After we watch the ball drop and clink our glasses, we mentally draft up an ambitious list of New Year’s resolutions. But making them a reality is much easier said than done, largely due to the vices that stand in our way. Whether you’re a chronic procrastinator, addicted to fast food, or are constantly succumbing to self-doubt, the best place to start may just be eliminating that vice from your arsenal of habits in order to make room for more productive ones to take root. As a part of our #ViceHacks campaign, we are talking to individuals who have done just that, in hopes that taking a deep dive into how they eliminated an unhealthy behavioral pattern may help you eliminate your own.
EVERUP: What vice/bad habit did you work to eliminate from your routine?
DAWN: I’m over-analytical by nature and it’s something that has impacted me regularly since youth. Eliminating this tendency, though, has never felt like the ‘right’ answer. Rather, reframing how and when I delve into the details has been more adaptive in terms of my personal and professional life.

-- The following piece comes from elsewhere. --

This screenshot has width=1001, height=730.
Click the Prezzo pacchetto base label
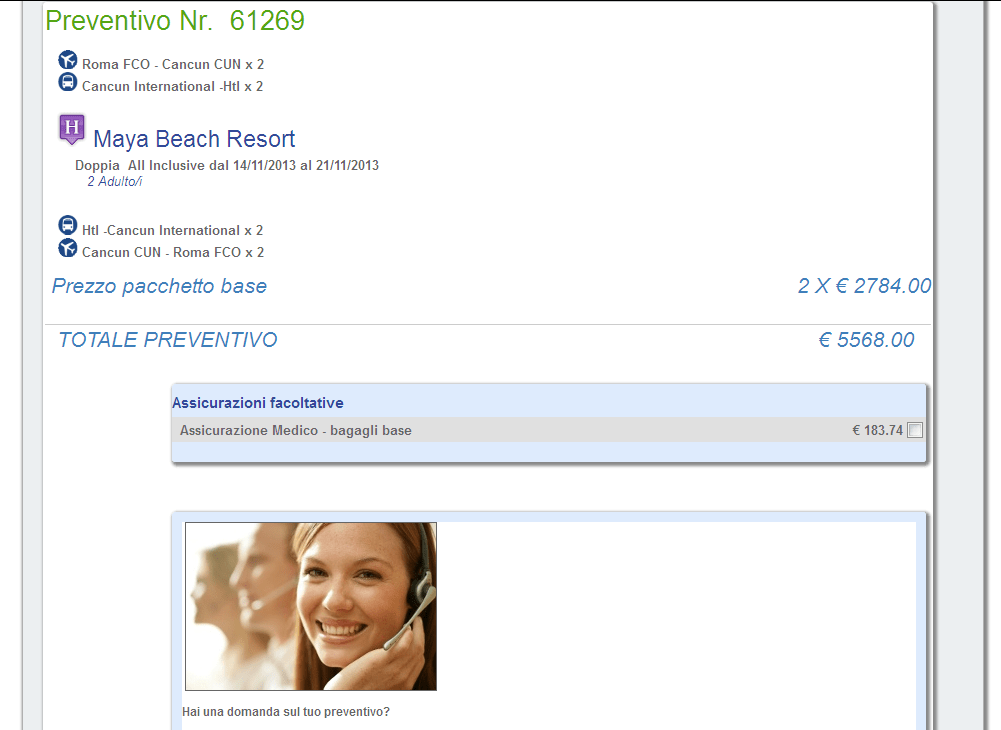pos(160,286)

How did you develop this vice in the first place? Was it something that you battled for a long time, or something that crept over the past year or so?
I guess within the nature verses nurture argument, I would argue it really has always been a part of who I am. I spent most of my childhood and early twenties in a studio dancing, however, so I’m certain the perfectionist ideals and competive nature of ballet further enhanced that over time. Training can be extremely rigorous and there’s always room for more.
What prompted you to make a conscious effort to eliminate it? How was it negatively affecting your personal and/or professional goals?
I had to (literally) learn to fall. I had begun working at Cedar Lake Contemporary Ballet and Benoit-Swan Pouffer, our director, challenged me to let go and trust that my body (and gravity) and simply fall. It didn’t require thought. It required simplicity. In this case, thinking about it too much, over-analyzing the movement, had the potential to hold me back professionally.
How did you begin to detox yourself from this vice?
The truth is I still love the details, but it’s just not always necessary and has the potential to be maladaptive and slow one down professionally.
I had to teach myself how to filter and categorize information quickly, prioritize the things I felt I needed and/or wanted to know, and then only after that, I can choose to dive-in, disregard or delegate based on that assessment. I also have become very comfortable asking people who have more experience than I do for advice; asking what they did to acquire a certain competencies or how they feel about an issue.
What issues or setbacks did you encounter along the way?
When I stopped dancing and matriculated at Columbia University as an undergraduate, I was initially overwhelmed with information. In early semesters, I took survey courses ranging from social psychology to economics to attic Greek. Unfortunately, given the broad spectrum of the coursework I chose to take and my tendency to be overly-analytical, I would often get stuck in granular and historic information, which while interesting to me, wasn’t necessary to perform well in the class. This meant that despite working a lot and learning a great deal, I would get behind and be rushed to finish assignments by set deadlines. I definitely credit my time at Columbia for teaching me how to learn strategically, harness the positive aspects in analysis, and apply them in a more adaptive manner.
What tools, tricks or other methods did you employ to wean yourself off of said vice?
Firstly, like any vice or potentially maladaptive habit, one has to acknowledge it and be aware of themselves and their tendencies. Meditation and exercise in my opinion are essential in remaining self-aware.
Once you know where you’re at mentally, you can plan. Make time-chunking part of your new routine, and set alarms on your calendar. Even if you have to amend your schedule, time-chunking acts as a check-in, if you’re overly analytical. I know that I can get fully absorbed in things I find interesting or pertinent, but I need to be mindful of where I’m spending my time. Some information may not be necessary to meet specific milestones and obligations, and if it is something that interests you, but is not necessary, you can revisit it at another time.
Dedicating set hours of the day for certain activities or tasks means that I’ll be sure to check-in with myself and can then quickly assess if I’m on track or perhaps going too deeply into something.
What differences have you seen in your personal or professional life since giving up this vice?
My work improved, my career moved forward, and I was genuinely happier. It takes time to break a habit, especially if it’s a natural tendency and I think it’s imperative for anyone trying to do so to embrace incremental learning and also to fully understand the positive and negative aspects of that tendency. Keep the good; work to let go of the bad.
A recent graduate of Columbia University, Dawn’s work focuses on strategic growth and innovation, leveraging the results of rapid experimentation across marketing channels and partnerships to identify the most effective, efficient ways to grow tech-based business initiatives. A co-founder of the AI recruiting tech startup, Profillic, she is a rising thought leader in the future of work and the economics of inclusion, and has spoken at and conducted workshops for various organizations, including Harvard University, UBS & Rent the Runway’s Project Entrepreneur, Columbia University, and JPMorgan. Additionally, Dawn sits on the Global Board of the Columbia Venture Community as East Coast President and is a member of the New York City Department of Education’s Gender Equity Advisory Subcommittee.